[Your assignment] Could you please retype all of the data below exactly?

# # # #

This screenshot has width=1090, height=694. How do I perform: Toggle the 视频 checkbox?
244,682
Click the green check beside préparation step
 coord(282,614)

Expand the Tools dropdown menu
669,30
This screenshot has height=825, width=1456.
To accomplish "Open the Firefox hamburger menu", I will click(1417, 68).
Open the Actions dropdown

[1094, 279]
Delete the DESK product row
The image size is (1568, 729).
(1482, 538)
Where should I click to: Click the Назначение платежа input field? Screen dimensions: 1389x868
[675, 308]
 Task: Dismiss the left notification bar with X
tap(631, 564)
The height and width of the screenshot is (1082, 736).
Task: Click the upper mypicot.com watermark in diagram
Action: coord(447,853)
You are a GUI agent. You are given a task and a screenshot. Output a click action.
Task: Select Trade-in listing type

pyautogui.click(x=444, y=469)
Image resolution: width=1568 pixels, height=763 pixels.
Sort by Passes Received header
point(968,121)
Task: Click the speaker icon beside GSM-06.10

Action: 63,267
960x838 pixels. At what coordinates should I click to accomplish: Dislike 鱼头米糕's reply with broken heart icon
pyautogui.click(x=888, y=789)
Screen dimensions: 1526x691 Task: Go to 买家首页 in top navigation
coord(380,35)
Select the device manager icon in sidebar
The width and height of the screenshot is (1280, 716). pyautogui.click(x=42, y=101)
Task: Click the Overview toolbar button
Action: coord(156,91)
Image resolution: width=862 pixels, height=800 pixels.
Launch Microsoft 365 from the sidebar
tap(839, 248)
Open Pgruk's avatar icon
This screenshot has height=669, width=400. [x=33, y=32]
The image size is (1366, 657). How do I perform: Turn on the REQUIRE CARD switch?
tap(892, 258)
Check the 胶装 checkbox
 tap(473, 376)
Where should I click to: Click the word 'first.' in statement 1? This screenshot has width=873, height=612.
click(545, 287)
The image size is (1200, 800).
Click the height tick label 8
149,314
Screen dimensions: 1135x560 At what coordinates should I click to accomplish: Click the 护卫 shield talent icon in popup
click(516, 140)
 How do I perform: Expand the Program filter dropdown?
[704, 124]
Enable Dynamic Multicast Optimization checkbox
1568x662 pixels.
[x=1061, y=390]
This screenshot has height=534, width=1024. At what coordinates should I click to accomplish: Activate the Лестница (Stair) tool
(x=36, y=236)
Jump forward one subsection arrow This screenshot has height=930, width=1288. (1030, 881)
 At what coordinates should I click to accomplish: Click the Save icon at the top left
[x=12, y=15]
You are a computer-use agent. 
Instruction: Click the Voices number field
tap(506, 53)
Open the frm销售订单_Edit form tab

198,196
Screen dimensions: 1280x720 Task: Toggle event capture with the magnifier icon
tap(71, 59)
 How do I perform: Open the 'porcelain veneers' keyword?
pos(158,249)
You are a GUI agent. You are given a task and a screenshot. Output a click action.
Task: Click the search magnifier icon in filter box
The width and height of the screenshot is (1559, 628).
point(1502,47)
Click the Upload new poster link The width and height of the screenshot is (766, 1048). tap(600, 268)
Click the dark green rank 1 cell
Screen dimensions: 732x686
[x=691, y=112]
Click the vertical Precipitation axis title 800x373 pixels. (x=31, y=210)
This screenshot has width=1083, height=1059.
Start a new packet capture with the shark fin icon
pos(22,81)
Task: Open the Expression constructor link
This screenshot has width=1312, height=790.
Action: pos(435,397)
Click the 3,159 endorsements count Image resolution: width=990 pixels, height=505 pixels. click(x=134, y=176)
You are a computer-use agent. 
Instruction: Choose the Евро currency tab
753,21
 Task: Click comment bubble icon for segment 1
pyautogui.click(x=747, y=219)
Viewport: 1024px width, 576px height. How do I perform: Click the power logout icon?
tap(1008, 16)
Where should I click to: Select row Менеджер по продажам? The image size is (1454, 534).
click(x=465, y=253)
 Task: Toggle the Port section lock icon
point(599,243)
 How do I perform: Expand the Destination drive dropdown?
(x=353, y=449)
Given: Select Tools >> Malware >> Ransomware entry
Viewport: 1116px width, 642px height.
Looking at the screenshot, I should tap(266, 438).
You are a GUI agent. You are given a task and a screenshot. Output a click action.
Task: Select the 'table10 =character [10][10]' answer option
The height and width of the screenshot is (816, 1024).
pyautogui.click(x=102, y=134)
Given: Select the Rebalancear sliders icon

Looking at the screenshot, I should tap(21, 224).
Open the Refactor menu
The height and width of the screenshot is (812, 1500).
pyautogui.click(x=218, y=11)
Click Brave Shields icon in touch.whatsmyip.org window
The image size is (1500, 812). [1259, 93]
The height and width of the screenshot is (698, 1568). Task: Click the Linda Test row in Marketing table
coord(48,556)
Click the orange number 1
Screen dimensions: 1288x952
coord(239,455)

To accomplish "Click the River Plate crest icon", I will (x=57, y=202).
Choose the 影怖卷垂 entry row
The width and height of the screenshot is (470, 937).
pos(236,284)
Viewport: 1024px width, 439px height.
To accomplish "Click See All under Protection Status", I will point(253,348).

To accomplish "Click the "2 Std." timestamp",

# # # #

[Solved exercise]
This screenshot has width=1090, height=694. How do I perform: Toggle the 视频 checkbox?
244,682
Click the green check beside préparation step
 coord(282,614)

Expand the Tools dropdown menu
669,30
This screenshot has height=825, width=1456.
To accomplish "Open the Firefox hamburger menu", I will click(1417, 68).
Open the Actions dropdown

[1094, 279]
Delete the DESK product row
The image size is (1568, 729).
(1482, 538)
Where should I click to: Click the Назначение платежа input field? Screen dimensions: 1389x868
[675, 308]
 Task: Dismiss the left notification bar with X
tap(631, 564)
The height and width of the screenshot is (1082, 736).
Task: Click the upper mypicot.com watermark in diagram
Action: coord(447,853)
You are a GUI agent. You are given a task and a screenshot. Output a click action.
Task: Select Trade-in listing type

pyautogui.click(x=444, y=469)
Image resolution: width=1568 pixels, height=763 pixels.
Sort by Passes Received header
point(968,121)
Task: Click the speaker icon beside GSM-06.10

Action: 63,267
960x838 pixels. At what coordinates should I click to accomplish: Dislike 鱼头米糕's reply with broken heart icon
pyautogui.click(x=888, y=789)
Screen dimensions: 1526x691 Task: Go to 买家首页 in top navigation
coord(380,35)
Select the device manager icon in sidebar
The width and height of the screenshot is (1280, 716). pyautogui.click(x=42, y=101)
Task: Click the Overview toolbar button
Action: coord(156,91)
Image resolution: width=862 pixels, height=800 pixels.
Launch Microsoft 365 from the sidebar
tap(839, 248)
Open Pgruk's avatar icon
This screenshot has height=669, width=400. [x=33, y=32]
The image size is (1366, 657). How do I perform: Turn on the REQUIRE CARD switch?
tap(892, 258)
Check the 胶装 checkbox
 tap(473, 376)
Where should I click to: Click the word 'first.' in statement 1? This screenshot has width=873, height=612.
click(545, 287)
The image size is (1200, 800).
Click the height tick label 8
149,314
Screen dimensions: 1135x560 At what coordinates should I click to accomplish: Click the 护卫 shield talent icon in popup
click(516, 140)
 How do I perform: Expand the Program filter dropdown?
[704, 124]
Enable Dynamic Multicast Optimization checkbox
1568x662 pixels.
[x=1061, y=390]
This screenshot has height=534, width=1024. At what coordinates should I click to accomplish: Activate the Лестница (Stair) tool
(x=36, y=236)
Jump forward one subsection arrow This screenshot has height=930, width=1288. (1030, 881)
 At what coordinates should I click to accomplish: Click the Save icon at the top left
[x=12, y=15]
You are a computer-use agent. 
Instruction: Click the Voices number field
tap(506, 53)
Open the frm销售订单_Edit form tab

198,196
Screen dimensions: 1280x720 Task: Toggle event capture with the magnifier icon
tap(71, 59)
 How do I perform: Open the 'porcelain veneers' keyword?
pos(158,249)
You are a GUI agent. You are given a task and a screenshot. Output a click action.
Task: Click the search magnifier icon in filter box
The width and height of the screenshot is (1559, 628).
point(1502,47)
Click the Upload new poster link The width and height of the screenshot is (766, 1048). tap(600, 268)
Click the dark green rank 1 cell
Screen dimensions: 732x686
[x=691, y=112]
Click the vertical Precipitation axis title 800x373 pixels. (x=31, y=210)
This screenshot has width=1083, height=1059.
Start a new packet capture with the shark fin icon
pos(22,81)
Task: Open the Expression constructor link
This screenshot has width=1312, height=790.
Action: pos(435,397)
Click the 3,159 endorsements count Image resolution: width=990 pixels, height=505 pixels. click(x=134, y=176)
You are a computer-use agent. 
Instruction: Choose the Евро currency tab
753,21
 Task: Click comment bubble icon for segment 1
pyautogui.click(x=747, y=219)
Viewport: 1024px width, 576px height. How do I perform: Click the power logout icon?
tap(1008, 16)
Where should I click to: Select row Менеджер по продажам? The image size is (1454, 534).
click(x=465, y=253)
 Task: Toggle the Port section lock icon
point(599,243)
 How do I perform: Expand the Destination drive dropdown?
(x=353, y=449)
Given: Select Tools >> Malware >> Ransomware entry
Viewport: 1116px width, 642px height.
Looking at the screenshot, I should tap(266, 438).
You are a GUI agent. You are given a task and a screenshot. Output a click action.
Task: Select the 'table10 =character [10][10]' answer option
The height and width of the screenshot is (816, 1024).
pyautogui.click(x=102, y=134)
Given: Select the Rebalancear sliders icon

Looking at the screenshot, I should tap(21, 224).
Open the Refactor menu
The height and width of the screenshot is (812, 1500).
pyautogui.click(x=218, y=11)
Click Brave Shields icon in touch.whatsmyip.org window
The image size is (1500, 812). [1259, 93]
The height and width of the screenshot is (698, 1568). Task: Click the Linda Test row in Marketing table
coord(48,556)
Click the orange number 1
Screen dimensions: 1288x952
coord(239,455)

To accomplish "Click the River Plate crest icon", I will (x=57, y=202).
Choose the 影怖卷垂 entry row
The width and height of the screenshot is (470, 937).
pos(236,284)
Viewport: 1024px width, 439px height.
To accomplish "Click See All under Protection Status", I will point(253,348).

To accomplish "Click the "2 Std." timestamp",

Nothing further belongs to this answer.